Martin Fourcade : « Si j’ai envie, je continuerai à dominer »
Le champion olympique revient pour « Le Monde » sur son séjour coréen, qui l’a vu devenir l’olympien français le plus titré de l’histoire.
L’athlète le plus titré des Jeux olympiques de Pyeongchang, avec le fondeur norvégien Johannes Klaebo, est épuisé. Il en a fini avec le biathlon mais pas avec ses JO : samedi après-midi, au Club France, il a pris le temps de revenir pour Le Monde sur son séjour coréen, qui l’a vu devenir l’olympien français le plus titré de l’histoire, avec cinq médailles d’or.
Le soir même, le porte-drapeau de la délégation tricolore est allé soutenir le patineur Alexis Contin, dernière chance de médaille française. Dimanche, il devait se rendre à la cérémonie de clôture, où il espérait voir le drapeau russe refaire son apparition. Avant de rentrer en France pour un nouveau marathon médiatique, puis de repartir sur le circuit de la Coupe du monde, dont il aspire à remporter le classement général pour la septième fois consécutive.
Ces Jeux olympiques ont-ils ressemblé, pour vous, à ce que vous aviez imaginé ?
J’avais un objectif d’une médaille d’or, tout en sachant que sur chaque course je pouvais gagner. Ce n’est pas pour autant que je m’imaginais être le meilleur athlète de ces Jeux avec six médailles, ou même trois.
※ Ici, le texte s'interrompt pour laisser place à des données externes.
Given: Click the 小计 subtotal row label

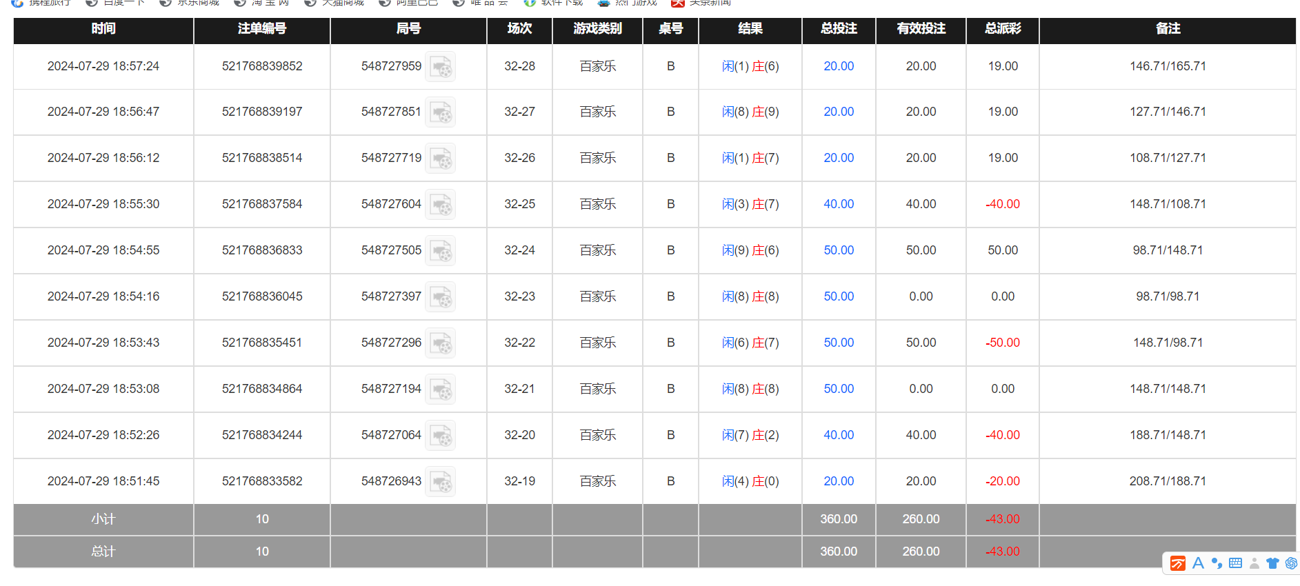Looking at the screenshot, I should (103, 519).
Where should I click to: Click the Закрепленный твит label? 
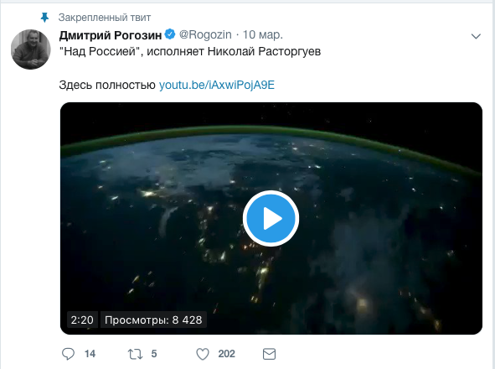pos(105,18)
Je ne rêve pas en grand avant d’attaquer un événement car c’est dangereux, pour soi-même, car on peut tomber de très haut, et aussi parce que je pratique un sport imprévisible. L’une de mes satisfactions, c’est que le grand public qui n’est pas connaisseur de biathlon a vu que c’était un sport dont les conditions ne sont pas faciles à maîtriser. Et je suis super content d’avoir réussi à le faire.